Exclusion compliant (Yes/No): Yes

Function details:

  1. Query the database for pages in :Category:Articles with permanently dead external links (See SQL query in [https://bitbucket.org/WilliamAvery/wikipythonics/src/master/unneededDeadlinks.sh unneededDeadlinks.sh]). I expect initial runs to be confined to WikiProject Medicine articles. (See [https://bitbucket.org/WilliamAvery/wikipythonics/src/master/unneededDeadlinks_medicine.sh unneededDeadlinks_medicine.sh])
  2. Each {{tl|Deadlink}} present will be processed, and processing only proceeds if there is a value of 'yes' in the fix-attempted parameter.
  3. Using mwparserfromhell the deadlink template's ancestor elements are examined to find a tag or other element likely to contain the affected citation.
  4. The affected citation is the sibling template element that precedes the deadlink tag within the identified ancestor. This and the preceding step have details that depend closely on the mwparserfromhell parse tree, and have been refined by scanning large samples of pages. e.g. if there is a plain external link after the preceding template, then the dead link being tagged is that external link, and not a link to any preceding template, so no fix is possible.
  5. The candidate template is checked for a value in the url parameter. Processing only proceeds if there is a url. Editors sometimes mark a broken doi etc with {{tl|Deadlink}}, rather than using the doi-broken-date parameter.
  6. The candidate template is checked for a value in the archive-url parameter. Processing only proceeds if there is not an archive-url. Presence of an archive-url should indicate that the link is fixed.
  7. A check is made to see if there are identifier parameters present that indicate free access. For details see WP:CS1#Access indicator for named identifiers. Under the scope of this request, processing will only proceed if free access is indicated and the access is unaffected by presence of a doi-broken-date or a pmc-embargo-date.
  8. If all the conditions are fulfilled, the url parameter is removed from the template along with any access-date parameter, and the {{tl|Deadlink}} tagging is removed.
  9. Apply a general fix to remove template redirects using the rules at Wikipedia:AutoWikiBrowser/Template redirects. (I thought I could apply this fix prior to the above processing to simplify it, but some of the fixed templates were then removed, making the edit summary misleading.)

Test outputs:

  • User:William Avery Bot/testsample medicine - list of all 111 citations under WikiProject Medicine identified as fixable.
  • User:William Avery Bot/testsample all e - Sample list of 29 fixable citations from general articles beginning with letter 'E'
  • https://en.wikipedia.org/w/index.php?title=User%3AWilliam_Avery_Bot%2Fdeadlinkstest&type=revision&diff=1026339187&oldid=1026333752 - Test edit in userspace. Once a suitable case has been identified, the actual fix is rather simple.

=Discussion=

{{BotTrial|edits=50}} Primefac (talk) 23:13, 29 June 2021 (UTC)

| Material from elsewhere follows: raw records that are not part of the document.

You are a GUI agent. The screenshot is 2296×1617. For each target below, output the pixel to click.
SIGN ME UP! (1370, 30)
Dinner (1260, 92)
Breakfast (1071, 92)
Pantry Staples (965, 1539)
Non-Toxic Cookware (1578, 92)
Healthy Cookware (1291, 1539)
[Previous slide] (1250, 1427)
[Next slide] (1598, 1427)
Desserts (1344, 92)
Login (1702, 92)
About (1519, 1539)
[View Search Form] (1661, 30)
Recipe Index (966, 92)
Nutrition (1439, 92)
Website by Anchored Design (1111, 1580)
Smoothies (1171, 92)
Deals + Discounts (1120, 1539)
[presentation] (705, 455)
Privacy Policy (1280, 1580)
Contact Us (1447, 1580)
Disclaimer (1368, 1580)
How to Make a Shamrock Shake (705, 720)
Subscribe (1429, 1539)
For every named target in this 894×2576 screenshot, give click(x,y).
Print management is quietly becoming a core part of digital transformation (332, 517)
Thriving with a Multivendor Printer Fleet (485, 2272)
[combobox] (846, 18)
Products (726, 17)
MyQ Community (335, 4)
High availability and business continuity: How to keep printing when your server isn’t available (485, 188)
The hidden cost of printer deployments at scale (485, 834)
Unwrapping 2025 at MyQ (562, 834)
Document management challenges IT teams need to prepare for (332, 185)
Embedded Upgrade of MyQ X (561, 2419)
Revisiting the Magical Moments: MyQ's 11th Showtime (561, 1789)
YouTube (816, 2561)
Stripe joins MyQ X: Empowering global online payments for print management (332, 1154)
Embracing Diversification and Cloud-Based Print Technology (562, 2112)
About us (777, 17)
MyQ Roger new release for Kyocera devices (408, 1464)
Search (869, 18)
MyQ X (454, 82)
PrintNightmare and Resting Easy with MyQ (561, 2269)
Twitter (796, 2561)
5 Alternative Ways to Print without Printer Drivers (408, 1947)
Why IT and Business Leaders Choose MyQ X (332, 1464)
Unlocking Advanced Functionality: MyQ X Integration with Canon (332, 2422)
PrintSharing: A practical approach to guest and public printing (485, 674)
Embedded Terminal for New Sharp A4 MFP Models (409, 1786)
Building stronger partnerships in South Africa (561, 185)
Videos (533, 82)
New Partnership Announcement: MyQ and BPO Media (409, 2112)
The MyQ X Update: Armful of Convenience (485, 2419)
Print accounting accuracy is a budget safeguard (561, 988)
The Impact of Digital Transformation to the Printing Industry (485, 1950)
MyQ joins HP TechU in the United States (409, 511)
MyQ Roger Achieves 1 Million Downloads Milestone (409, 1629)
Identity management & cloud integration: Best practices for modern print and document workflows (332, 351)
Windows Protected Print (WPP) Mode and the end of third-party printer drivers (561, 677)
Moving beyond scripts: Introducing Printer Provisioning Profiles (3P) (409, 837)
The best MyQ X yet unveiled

:{{BotTrialComplete}} I have checked the edits made, and the free sources indicated by the reference template parameters are indeed available in all fifty cases, which was my main worry. Edits [https://en.wikipedia.org/w/index.php?title=Special:Contributions/William_Avery_Bot&offset=202107221200&limit=50 here].

:{{Reply_to|Velayinosu|Ajpolino|GreenC}} Courtesy ping to original requesters and GreenC, who gave helpful advice. William Avery (talk) 11:34, 22 July 2021 (UTC)

  • This bot is very helpful since tracking down these articles and making these edits manually would be quite time consuming. It's more limited in scope than I personally prefer but that's understandable since it's new. Maybe its scope can be broadened over time. In any case, thank you for making this bot. Velayinosu (talk) 01:17, 24 July 2021 (UTC)

{{BotApproved}} Primefac (talk) 21:05, 22 August 2021 (UTC)

:The above discussion is preserved as an archive of the debate. Please do not modify it. To request review of this BRFA, please start a new section at Wikipedia:Bots/Noticeboard.